Succession plans should be more than schedules for transferring ownership— they should be integral to a firm’s strategic plan to recruit and develop talented staff
Financial strategies and ESOPs
Mechanisms should be considered to promote the purchase by young associates who typically do not have a lot of cash. Usually firms use bonuses, apply salary increases, and sometimes bank loans to accomplish the transfer, so in effect, the firm funds the buyout through its profitability. Payroll deductions from the buyers’ salaries over a period of years can ease the burden as well. But to make the process “real,” prospective owners should always contribute some cash to the buyout so that their own investment is at stake.

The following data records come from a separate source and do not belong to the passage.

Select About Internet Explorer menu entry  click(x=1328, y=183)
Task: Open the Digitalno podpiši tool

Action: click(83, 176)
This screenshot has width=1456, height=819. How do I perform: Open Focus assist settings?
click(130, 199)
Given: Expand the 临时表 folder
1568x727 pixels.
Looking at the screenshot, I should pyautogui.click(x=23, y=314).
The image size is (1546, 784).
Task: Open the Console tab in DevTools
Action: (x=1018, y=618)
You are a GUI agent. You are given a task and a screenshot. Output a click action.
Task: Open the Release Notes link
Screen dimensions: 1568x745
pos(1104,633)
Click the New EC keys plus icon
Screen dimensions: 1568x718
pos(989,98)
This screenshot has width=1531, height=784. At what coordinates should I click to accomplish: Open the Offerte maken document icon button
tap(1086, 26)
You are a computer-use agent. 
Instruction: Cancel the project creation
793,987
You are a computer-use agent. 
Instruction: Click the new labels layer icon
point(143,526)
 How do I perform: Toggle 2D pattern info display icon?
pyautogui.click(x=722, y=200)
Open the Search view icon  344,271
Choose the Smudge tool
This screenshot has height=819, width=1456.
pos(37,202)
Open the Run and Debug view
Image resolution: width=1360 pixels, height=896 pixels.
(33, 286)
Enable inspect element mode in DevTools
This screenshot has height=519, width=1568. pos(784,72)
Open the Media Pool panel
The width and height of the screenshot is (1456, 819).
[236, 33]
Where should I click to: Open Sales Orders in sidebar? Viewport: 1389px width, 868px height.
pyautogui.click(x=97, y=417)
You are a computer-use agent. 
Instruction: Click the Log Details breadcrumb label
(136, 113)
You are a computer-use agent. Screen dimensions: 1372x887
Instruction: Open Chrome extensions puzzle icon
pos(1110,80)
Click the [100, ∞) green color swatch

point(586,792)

An employee stock ownership plan (ESOP) is one way to sell the firm to employees. The ESOP is a type of profit-sharing plan that allows firm employees to have an ownership stake in the firm. Simply stated, a founder sells stock to the ESOP and invests the proceeds. The ESOP uses a bank loan, guaranteed by the firm, to fund the purchase, and the stock goes into the accounts of plan participants as the loan is repaid. An ESOP’s big advantage is that it allows the selling shareholder to defer taxes on the proceeds received from the sale. ESOPs are most appropriate when there is a lot of stock to transfer and not a lot of time to do it. However, they are generally too expensive for small firms to set up. Total fees can range from $25,000 to $30,000 or more for an attorney to write the plan’s documents, an administrator to manage each of the accounts of the participants, a valuator to value the stock every year, and an accountant to prepare reviewed financial statements. Therefore, the tax-deferred savings from ESOPs need to outweigh the expense in creating them. There are deferred compensation plans, as well, that should be evaluated, in which the owner receives payment after retirement to minimize tax liability for both the firm and the seller.
More strategic advantages
At its best, succession planning is a valuable part of professional practice and integral to firm culture. Viewed strategically, it can support finding, developing, and advancing the best people, help the firm realize a competitive advantage, and reward the retiring principals in multiple ways. There is a distinction between retiring from ownership and retiring from practice. It may be desirable—for both the firm and the individual—for a former owner to maintain an emeritus role subsequent to official retirement. If there is a substantive contribution to be made, and the retiree is not likely to inhibit an effective transition by preventing new owners from fully engaging, then a different role should be pursued. But, since any involvement is so much a function of specific personalities and motivations, it is difficult say this would always be the case.
Sharing a succession plan with prospective clients on medium-to-large-scale projects can enhance a proposal for services. At the very least, it would demonstrate depth of talent in the firm, and show that there is competent staff available to lead and successfully complete a project in the event of a tragedy. While many firms have such a plan in place, it is rarely communicated to clients, who would undoubtedly appreciate the thoughtfulness of a firm committed to protecting their interests.
According to Sapers, as late as the 1960s, very few firms considered ownership transition because most architects believed that their creative abilities were strictly personal and nontransferable. Sapers, with characteristic wit, equates those architects with the ancient pharaohs who were buried with all of the trappings of their worldly power. Today, most principals realize the importance of guiding their firms into the next generation. There is recognition that the firm has value, and with some focused effort, that value can be transferred to others.